Question

Two lamps, one rated $100W$ at $220V$, and the other $60W$ at $220V$, are connected in parallel to electric mains supply. What current is drawn from the line if the supply voltage is $220V$?

Answer 1

We will use the concept of equivalent resistance in a parallel combination of resistors. We can then use the formula for power for parallel circuits. Finally, we will substitute the values of the corresponding values of the parameters in the formula and evaluate the value of the drawn current.

Formulae Used:
$P = \dfrac{{{V^2}}}{R}$
Where, $P$ is the power of the appliance, $V$ is the potential difference across the circuit and $R$ is the resistance of the appliance.
$I = \dfrac{V}{R}$
Where $I$ is the current through the appliance.
${R_{eq}} = \dfrac{{{R_1}{R_2}}}{{{R_1} + {R_2}}}$

Complete step by step answer:
We are given some values. We will firstly note down the values with respect to the corresponding parameters.
Given, Power of the first bulb, ${P_1} = 100W$
Voltage rating of the first bulb, ${V_1} = 220V$
Power of the second bulb, ${P_2} = {\text{ 6}}0W$
Voltage rating of the second bulb, ${V_2} = 220V$
Supply Voltage, ${V_o} = 220V$
Now, we know that the power of an appliance can be written as
${P_1} = \dfrac{{{V_1}^2}}{{{R_1}}}$
Putting in the values, we get
$100 = \dfrac{{{{\left( {220} \right)}^2}}}{{{R_1}}}$
Further, we get
${R_1} = \dfrac{{{{\left( {220} \right)}^2}}}{{100}}$
Calculating further, we get
${R_1} = \dfrac{{4840}}{{10}}$
Thus, resistance of the first bulb is
${R_1} = \dfrac{{4840}}{{10}}$

Again, we use the formula of power for the second bulb
${P_2} = \dfrac{{{V_2}^2}}{{{R_2}}}$
Putting in the values, we get
$60 = \dfrac{{{{\left( {220} \right)}^2}}}{{{R_2}}}$
Further, we get
${R_2} = \dfrac{{48400}}{{60}}$
Thus, we get
${R_2} = \dfrac{{4840}}{6}$
Thus, resistance of the first bulb is
${R_2} = \dfrac{{4840}}{6}$
Now according to the question, the bulbs are connected in parallel with each other. Thus, the equivalent resistance of the two bulbs can be calculated using the formula
${R_{eq}} = \dfrac{{{R_1}{R_2}}}{{{R_1} + {R_2}}}$
Substituting in the values, we get
${R_{eq}} = \dfrac{{\dfrac{{4840}}{{10}} \times \dfrac{{4840}}{6}}}{{\dfrac{{4840}}{{10}} + \dfrac{{4840}}{6}}}$

Further, we get
${R_{eq}} = \dfrac{{\dfrac{{{{\left( {4840} \right)}^2}}}{{60}}}}{{\dfrac{{16 \times 4840}}{{60}}}}$
After further calculations, we get
${R_{eq}}{\text{ = }}\dfrac{{4840}}{{16}}$
Thus, ${R_{eq}} = 302.5\Omega$
Now, we know that the supply voltage, ${V_o} = 220V$
Then, we can evaluate the total drawn current from the line is
$I = \dfrac{{{V_o}}}{{{R_{eq}}}}$
Putting in the values, we get
$I = \dfrac{{220}}{{302.5}}$
Finally, we get
$\therefore I = 0.73A$

Hence, $0.73A$ current is drawn from the supply line.

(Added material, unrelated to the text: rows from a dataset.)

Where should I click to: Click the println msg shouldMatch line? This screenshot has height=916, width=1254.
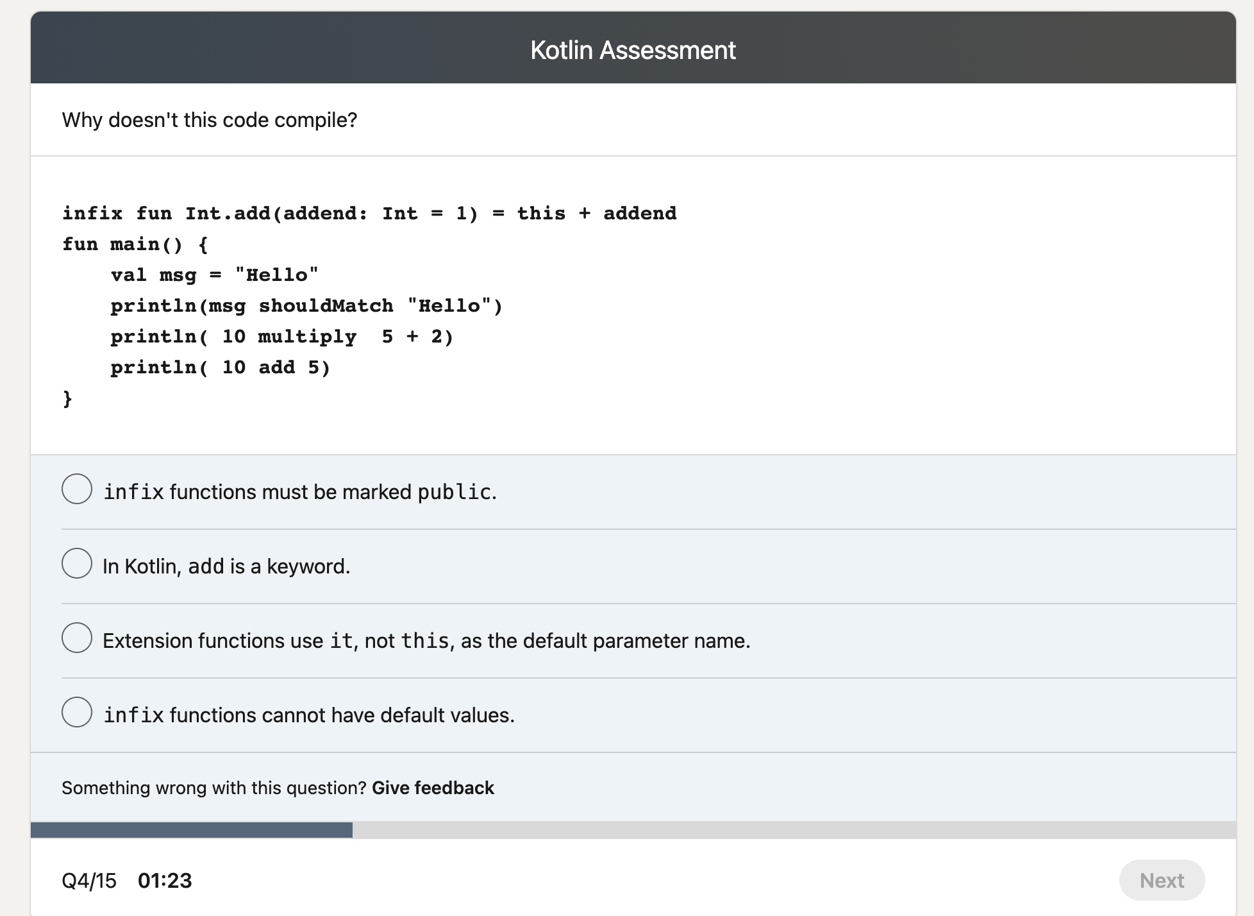[306, 305]
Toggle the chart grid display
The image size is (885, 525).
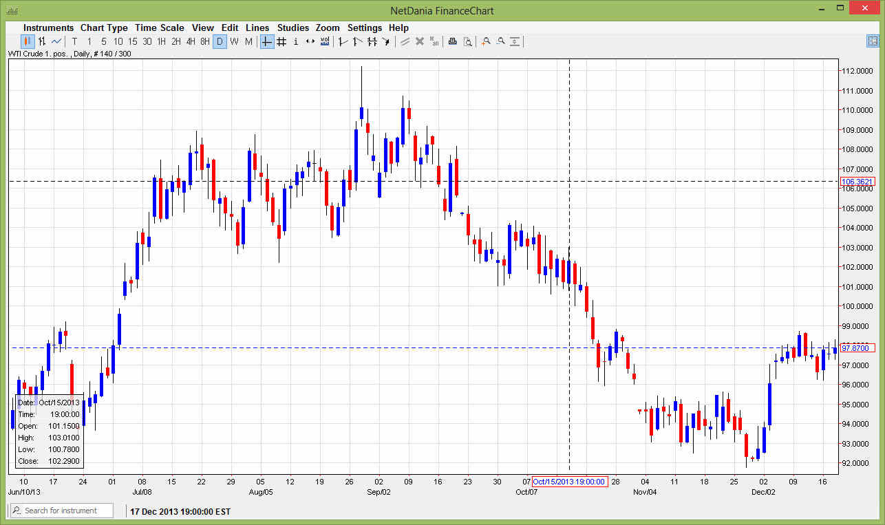[281, 41]
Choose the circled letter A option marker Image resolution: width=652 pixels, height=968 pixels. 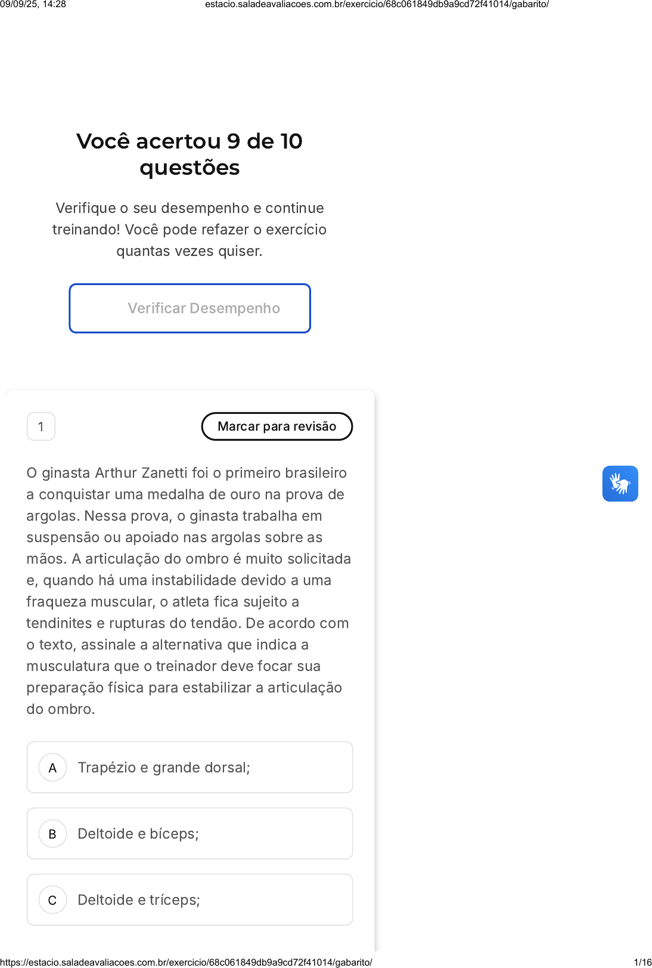pos(52,768)
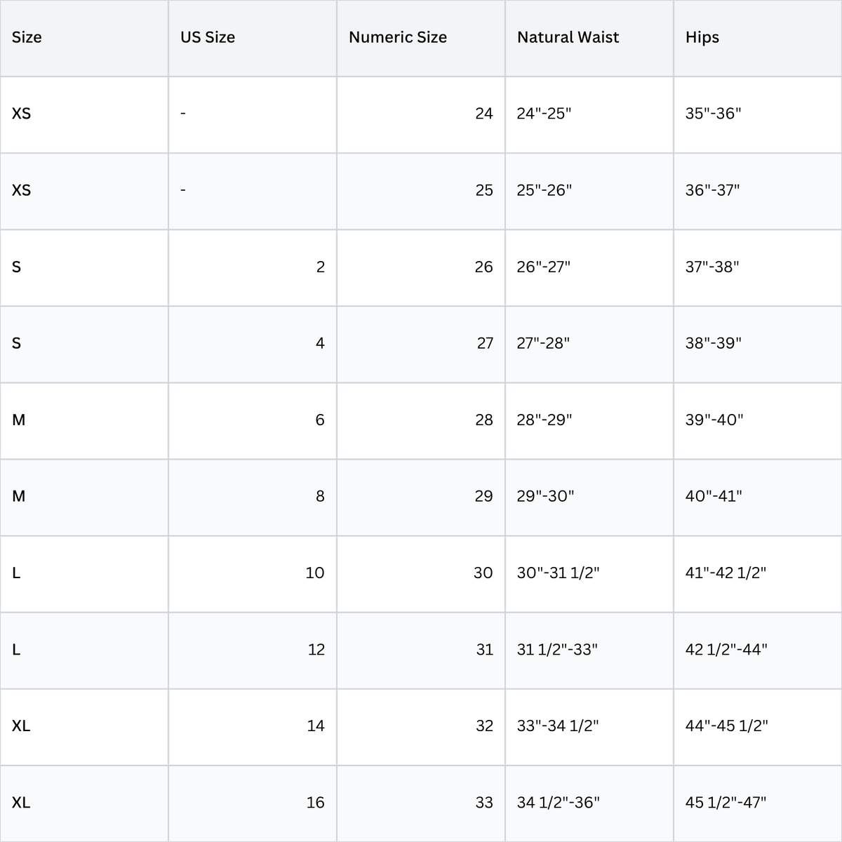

Note: Students should be very careful while evaluating the equivalent resistance. Precisely speaking, they have to be very clever while selecting the value of the parameters as sometimes selecting the values in fraction helps to reduce the chances of falling into the trap of clumsy calculations.